|
By Larry B. Dendy
ldendy@uga.edu
UGA will hold a commencement in August so students who graduate at the end of summer semester wont have to return to campus four months later to participate in a graduation ceremony.
The ceremony, on Tuesday, Aug. 15, in Stegeman Coliseum, will be an experiment to determine the level of interest in a summer ceremony, UGA President Michael F. Adams told the University Council, which approved the proposal at its February meeting. If student and faculty participation seem to warrant it, the summer ceremony will become permanent, he said.
UGA currently holds two commencements: one on a Saturday in May for students who complete degree requirements at the end of spring semester, and one on a Saturday in December for students who complete requirements at the end of summer and fall semesters. Students who completed requirements in August, at the end of summer semester, have in the past had to return to campus in December in order to participate in commencement.
Adams suggested the summer ceremony so the August graduates wont have to wait so long to attend a commencement exercise. He suggested holding it on Tuesday so faculty members can attend as part of their regular work-week activities.
The May and December commencements include a morning ceremony for students receiving bachelors and professional degrees, and an afternoon ceremony for students receiving masters, doctoral and educational specialist degrees. Separate ceremonies are necessary because of the large numbers of students, family and friends attending each exercise.
But the number of students completing requirements in the summer is much smaller, so the August commencement will be a combined ceremony for both undergraduate and graduate students.
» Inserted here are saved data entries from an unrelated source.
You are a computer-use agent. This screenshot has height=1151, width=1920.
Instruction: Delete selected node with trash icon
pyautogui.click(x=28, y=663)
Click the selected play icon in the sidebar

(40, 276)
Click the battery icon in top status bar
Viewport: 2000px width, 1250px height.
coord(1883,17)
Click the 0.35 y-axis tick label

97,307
It will include the traditional hooding of students receiving doctoral and masters degrees.
The August commencement will be on the day before UGAs opening convocation on Aug. 16 in Stegeman Coliseum to mark the start of fall semester. This means the stage, audience chairs, sound and video equipment and other arrangements for commencement can remain in place for the convocation.
Adams said the experiment will be evaluated for attendance, logistics and other considerations and a decision will be made on whether to hold the ceremony every year.
In other business, the University Council approved a resolution calling on Adams to study the feasibility of establishing a full-time, on-campus day-care center that would be primarily for children of university students, faculty and staff. The resolution was offered by the councils Faculty Benefits Committee, whose chair, Charles Keith, said committee members have received great demand for such a center.
The only child-care facility at the university, the McPhaul Child Development Center, is partly a research unit of the College of Family and Consumer Sciences and has limited enrollment and no resources to expand.
Adams said he will appoint a committee composed of faculty, staff, and graduate and undergraduate students to look into the idea. The committee is to report by January 2001.
In other action, the council:
Approved a resolution from the Faculty Benefits Committee requiring that proposed major changes in university parking policy be reviewed by the councils Facilities Committee, and that the benefits committee be authorized to receive faculty comments on parking policies and forward them to parking services.
Amended the 2000-2001 academic calendar to designate the first four class days of fall and spring semesters as the official drop/add period.
Approved a policy change to allow students earning two bachelors degrees to receive honors designation for both degrees regardless of whether the degrees are earned in the same semester.
Approved the creation of the Institute for European Studies as part of the office of the associate provost for international studies and the Institute for Leadership Advancement as part of the Terry College of Business.
Approved an Interdisciplinary Certificate Program in Atmospheric Sciences, a major in mathematics with computer science, and a minor in military science.